═════ Material shown

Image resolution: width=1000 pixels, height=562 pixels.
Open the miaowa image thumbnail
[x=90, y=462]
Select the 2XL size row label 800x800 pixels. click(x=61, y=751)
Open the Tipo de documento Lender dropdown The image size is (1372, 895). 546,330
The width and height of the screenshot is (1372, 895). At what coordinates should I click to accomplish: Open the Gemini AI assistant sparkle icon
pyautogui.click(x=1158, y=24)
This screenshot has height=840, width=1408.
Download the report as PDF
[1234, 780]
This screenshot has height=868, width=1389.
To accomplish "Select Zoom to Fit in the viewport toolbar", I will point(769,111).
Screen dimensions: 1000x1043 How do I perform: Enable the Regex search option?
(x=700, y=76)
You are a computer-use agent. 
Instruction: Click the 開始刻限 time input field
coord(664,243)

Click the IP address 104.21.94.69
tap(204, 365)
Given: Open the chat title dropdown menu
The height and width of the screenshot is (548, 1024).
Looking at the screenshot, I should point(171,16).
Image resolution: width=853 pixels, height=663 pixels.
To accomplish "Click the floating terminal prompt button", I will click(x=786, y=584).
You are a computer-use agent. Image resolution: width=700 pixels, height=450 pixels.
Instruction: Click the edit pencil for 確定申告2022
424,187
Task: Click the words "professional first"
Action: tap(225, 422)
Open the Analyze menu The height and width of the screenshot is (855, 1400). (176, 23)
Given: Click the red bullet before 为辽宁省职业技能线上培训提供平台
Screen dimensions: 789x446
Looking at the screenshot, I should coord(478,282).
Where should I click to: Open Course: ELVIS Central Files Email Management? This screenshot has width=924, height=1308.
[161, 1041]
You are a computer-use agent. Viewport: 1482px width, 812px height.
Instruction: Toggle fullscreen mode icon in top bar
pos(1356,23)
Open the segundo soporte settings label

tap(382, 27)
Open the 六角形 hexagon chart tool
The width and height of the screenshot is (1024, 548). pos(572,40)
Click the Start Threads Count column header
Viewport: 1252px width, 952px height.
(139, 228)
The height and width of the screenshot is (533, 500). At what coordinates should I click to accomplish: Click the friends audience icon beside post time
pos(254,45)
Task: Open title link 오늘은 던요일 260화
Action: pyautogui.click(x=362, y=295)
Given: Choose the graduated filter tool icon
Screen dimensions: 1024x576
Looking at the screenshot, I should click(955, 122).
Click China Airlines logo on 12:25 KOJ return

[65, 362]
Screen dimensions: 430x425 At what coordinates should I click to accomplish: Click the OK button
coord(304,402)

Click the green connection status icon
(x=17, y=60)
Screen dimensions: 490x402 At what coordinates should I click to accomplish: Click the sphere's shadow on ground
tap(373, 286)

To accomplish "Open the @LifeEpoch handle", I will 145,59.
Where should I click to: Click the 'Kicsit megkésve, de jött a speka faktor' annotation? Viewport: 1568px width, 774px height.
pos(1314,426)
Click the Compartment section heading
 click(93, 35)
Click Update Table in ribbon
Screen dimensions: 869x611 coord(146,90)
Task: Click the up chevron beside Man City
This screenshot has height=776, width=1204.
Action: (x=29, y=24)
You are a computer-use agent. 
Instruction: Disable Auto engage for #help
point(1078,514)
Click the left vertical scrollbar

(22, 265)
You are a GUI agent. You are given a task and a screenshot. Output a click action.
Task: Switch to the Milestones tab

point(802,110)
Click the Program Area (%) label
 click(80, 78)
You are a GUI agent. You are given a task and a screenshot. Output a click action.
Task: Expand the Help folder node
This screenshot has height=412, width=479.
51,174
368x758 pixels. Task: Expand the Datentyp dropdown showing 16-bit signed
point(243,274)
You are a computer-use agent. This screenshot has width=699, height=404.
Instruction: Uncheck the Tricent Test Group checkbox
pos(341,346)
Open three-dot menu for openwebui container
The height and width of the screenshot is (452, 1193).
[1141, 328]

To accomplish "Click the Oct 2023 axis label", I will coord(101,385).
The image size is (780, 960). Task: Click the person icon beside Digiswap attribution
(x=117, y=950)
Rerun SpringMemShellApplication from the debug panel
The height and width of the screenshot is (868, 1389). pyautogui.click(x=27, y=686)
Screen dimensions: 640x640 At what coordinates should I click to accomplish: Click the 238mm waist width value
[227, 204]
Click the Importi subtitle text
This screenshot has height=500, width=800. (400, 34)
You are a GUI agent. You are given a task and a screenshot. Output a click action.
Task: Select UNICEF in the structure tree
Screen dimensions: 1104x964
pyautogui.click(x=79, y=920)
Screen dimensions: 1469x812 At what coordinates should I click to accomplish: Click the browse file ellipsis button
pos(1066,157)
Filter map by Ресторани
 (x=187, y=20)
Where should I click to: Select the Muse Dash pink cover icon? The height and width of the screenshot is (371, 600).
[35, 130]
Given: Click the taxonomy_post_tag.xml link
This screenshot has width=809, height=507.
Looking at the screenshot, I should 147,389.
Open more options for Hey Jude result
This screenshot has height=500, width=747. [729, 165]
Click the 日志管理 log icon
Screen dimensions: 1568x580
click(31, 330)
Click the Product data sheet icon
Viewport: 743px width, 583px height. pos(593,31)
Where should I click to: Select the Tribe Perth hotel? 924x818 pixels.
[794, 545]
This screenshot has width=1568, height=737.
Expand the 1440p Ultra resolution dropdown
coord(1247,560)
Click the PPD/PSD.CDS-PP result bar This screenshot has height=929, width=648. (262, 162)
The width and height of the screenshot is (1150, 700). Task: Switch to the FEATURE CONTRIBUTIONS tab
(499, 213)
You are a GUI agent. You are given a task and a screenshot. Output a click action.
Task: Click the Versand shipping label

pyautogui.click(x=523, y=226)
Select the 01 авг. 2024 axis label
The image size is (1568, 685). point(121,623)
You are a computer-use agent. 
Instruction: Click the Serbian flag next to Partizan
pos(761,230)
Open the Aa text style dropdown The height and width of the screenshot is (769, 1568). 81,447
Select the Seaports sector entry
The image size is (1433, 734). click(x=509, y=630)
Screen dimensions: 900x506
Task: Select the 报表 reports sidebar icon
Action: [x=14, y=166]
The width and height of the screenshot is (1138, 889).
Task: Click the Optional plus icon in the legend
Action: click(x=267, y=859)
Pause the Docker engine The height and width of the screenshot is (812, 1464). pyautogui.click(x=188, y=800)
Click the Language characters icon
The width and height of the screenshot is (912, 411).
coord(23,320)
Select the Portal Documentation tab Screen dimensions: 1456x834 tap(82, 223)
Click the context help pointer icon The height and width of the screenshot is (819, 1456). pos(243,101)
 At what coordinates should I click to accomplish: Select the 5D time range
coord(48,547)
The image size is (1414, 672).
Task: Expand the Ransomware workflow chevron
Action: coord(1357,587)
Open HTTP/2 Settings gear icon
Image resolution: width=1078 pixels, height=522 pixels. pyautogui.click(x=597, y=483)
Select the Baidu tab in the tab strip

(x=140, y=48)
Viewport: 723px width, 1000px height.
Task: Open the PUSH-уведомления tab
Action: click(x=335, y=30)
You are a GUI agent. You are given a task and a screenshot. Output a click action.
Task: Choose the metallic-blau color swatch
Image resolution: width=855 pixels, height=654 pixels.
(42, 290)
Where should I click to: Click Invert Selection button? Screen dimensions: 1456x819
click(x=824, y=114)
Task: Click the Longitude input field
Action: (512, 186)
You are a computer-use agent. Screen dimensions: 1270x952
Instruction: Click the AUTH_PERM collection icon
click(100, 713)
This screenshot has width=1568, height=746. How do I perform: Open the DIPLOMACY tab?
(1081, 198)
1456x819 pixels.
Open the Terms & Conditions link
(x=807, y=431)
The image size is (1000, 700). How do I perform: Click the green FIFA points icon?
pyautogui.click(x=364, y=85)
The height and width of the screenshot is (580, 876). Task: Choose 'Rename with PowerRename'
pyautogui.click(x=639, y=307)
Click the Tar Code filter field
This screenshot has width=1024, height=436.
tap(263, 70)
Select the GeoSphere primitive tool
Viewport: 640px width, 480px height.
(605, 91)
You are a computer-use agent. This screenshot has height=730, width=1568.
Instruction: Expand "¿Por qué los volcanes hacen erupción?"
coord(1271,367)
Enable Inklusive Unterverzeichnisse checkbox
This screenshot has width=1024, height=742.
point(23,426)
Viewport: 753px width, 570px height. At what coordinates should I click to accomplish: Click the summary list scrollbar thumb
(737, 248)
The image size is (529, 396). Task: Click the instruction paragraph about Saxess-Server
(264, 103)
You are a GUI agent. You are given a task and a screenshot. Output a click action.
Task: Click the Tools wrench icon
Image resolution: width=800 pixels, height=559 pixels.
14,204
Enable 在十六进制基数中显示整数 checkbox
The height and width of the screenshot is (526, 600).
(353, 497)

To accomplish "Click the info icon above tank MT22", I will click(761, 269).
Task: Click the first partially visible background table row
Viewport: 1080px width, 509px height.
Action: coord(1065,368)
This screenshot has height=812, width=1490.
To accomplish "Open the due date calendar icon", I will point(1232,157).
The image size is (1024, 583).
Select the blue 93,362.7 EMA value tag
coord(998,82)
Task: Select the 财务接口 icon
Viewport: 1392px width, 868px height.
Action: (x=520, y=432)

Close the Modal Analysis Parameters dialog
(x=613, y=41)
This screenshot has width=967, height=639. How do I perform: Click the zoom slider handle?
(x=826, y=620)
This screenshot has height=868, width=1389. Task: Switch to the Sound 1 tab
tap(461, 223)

══════════

## What the task requires:
Scale the entries above from the line containing "Select the Portal" down to the line containing "Click the context", both included, and write each of these lines out again with its request. Multiply every coordinate in the answers by 2.05 and round to whole numbers, rounding halves up.

## Response to the task:
Select the Portal Documentation tab Screen dimensions: 1456x834 tap(168, 457)
Click the context help pointer icon The height and width of the screenshot is (819, 1456). pos(498,207)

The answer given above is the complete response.